WORK TO BE COMPLETED: Filter the listing below down to the lines holding the word "health", and copy those lines.

DATA:
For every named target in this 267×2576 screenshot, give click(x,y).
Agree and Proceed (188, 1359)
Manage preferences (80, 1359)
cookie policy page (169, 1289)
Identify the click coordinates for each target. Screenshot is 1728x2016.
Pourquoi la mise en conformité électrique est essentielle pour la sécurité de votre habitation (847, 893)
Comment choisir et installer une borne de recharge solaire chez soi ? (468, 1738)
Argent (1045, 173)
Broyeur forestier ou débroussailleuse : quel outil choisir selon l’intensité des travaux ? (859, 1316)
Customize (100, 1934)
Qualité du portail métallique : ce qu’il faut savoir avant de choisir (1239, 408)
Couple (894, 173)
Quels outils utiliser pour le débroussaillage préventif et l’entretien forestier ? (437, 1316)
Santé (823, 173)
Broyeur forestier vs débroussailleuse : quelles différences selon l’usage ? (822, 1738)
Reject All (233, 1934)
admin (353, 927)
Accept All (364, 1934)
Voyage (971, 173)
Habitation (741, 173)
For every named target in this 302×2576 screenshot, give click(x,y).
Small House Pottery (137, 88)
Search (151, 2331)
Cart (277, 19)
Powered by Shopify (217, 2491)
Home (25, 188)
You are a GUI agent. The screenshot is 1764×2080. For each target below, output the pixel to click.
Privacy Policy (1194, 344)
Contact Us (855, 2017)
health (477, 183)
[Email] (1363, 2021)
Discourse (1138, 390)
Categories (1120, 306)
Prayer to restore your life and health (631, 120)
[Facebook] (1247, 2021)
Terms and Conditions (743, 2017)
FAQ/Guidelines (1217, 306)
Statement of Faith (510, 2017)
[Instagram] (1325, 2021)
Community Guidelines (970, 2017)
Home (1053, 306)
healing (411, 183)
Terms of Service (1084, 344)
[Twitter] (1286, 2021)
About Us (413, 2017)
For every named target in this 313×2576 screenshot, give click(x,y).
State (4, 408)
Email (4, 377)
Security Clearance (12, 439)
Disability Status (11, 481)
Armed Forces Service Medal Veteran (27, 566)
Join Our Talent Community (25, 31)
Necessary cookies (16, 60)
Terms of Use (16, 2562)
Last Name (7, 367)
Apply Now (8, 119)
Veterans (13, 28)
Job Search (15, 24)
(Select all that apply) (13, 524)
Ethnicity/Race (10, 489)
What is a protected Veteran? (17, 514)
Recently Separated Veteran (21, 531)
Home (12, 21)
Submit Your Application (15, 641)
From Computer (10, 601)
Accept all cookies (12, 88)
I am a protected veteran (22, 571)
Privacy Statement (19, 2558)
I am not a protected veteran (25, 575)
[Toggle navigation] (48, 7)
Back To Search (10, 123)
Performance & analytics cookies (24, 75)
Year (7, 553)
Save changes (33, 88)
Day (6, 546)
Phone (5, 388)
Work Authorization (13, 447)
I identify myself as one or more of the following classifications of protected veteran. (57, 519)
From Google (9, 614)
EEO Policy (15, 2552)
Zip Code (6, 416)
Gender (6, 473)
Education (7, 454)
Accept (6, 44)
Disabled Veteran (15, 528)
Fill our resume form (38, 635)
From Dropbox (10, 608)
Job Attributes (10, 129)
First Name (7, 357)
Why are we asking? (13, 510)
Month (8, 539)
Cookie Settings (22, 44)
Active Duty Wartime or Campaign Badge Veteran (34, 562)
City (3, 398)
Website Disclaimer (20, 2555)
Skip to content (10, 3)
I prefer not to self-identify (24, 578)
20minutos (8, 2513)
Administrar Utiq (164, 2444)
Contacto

THE COMPLETED TASK:
health (477, 183)
Prayer to restore your life and health (631, 120)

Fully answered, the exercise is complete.